日々努力してきた事のうちの、奥の手とも言えるもの。
リネアと、対話をしてみようと思う。
あぁ、待て。言いたいことはわかる。
赤ん坊が話せるわけがない、だろう?
チッチッチッ、決めつけは良くないぜ?
何度も言うが、普通の赤ん坊なら、言葉も行動の意味も理解できないんだ。
だが、俺は違う。何かをやりたい、という意志があって、努力を惜しまなければ、出来ないことなどほとんど無いのだ。
流石にまだ立てないけどな。
まぁそんな訳で、足音などをしっかり聞いて、近くに人がいないことを確認してながら、ずっと発声練習をしていたのだ。
お陰で、まだ舌が回りきらないこともあるが、日常会話が出来るくらいには喋れるようになった。
その成果を、見せる時が来たのだ。
「……こん、に、ちは。……り、ねあ」
仕方がないと思う。

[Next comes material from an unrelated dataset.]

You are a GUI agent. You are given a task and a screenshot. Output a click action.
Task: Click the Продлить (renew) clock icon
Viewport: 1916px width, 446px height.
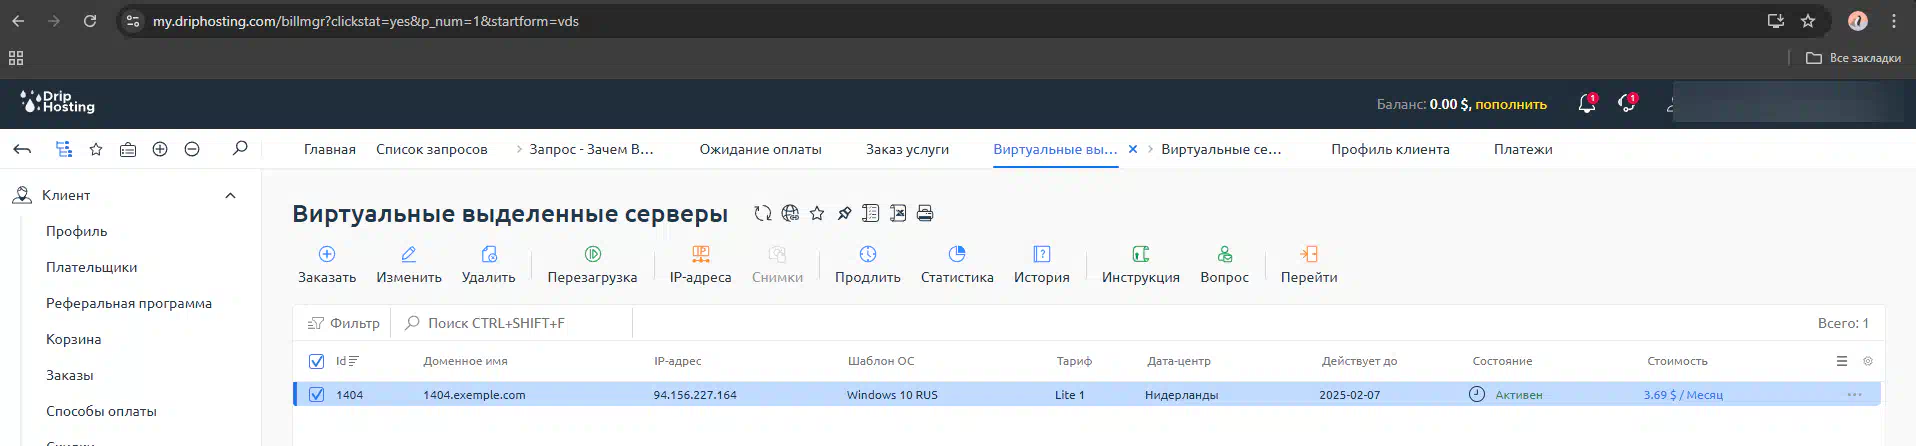(x=867, y=255)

目の前の赤ん坊が突然言葉を発したら、俺だって驚く。
しかし、これは酷い。
「え……、あっ、え……?」
それは、確かめるようにもう1回言った時だ。
「……こんに、ちは」
「ふぁっ、ファルクンガシャベッタァァァァァァ!!??」
どこからそんな声出したの?というレベルの声で叫んだのだ。
これは誇張した表現ではない。
本当にこんな感じだったのだ。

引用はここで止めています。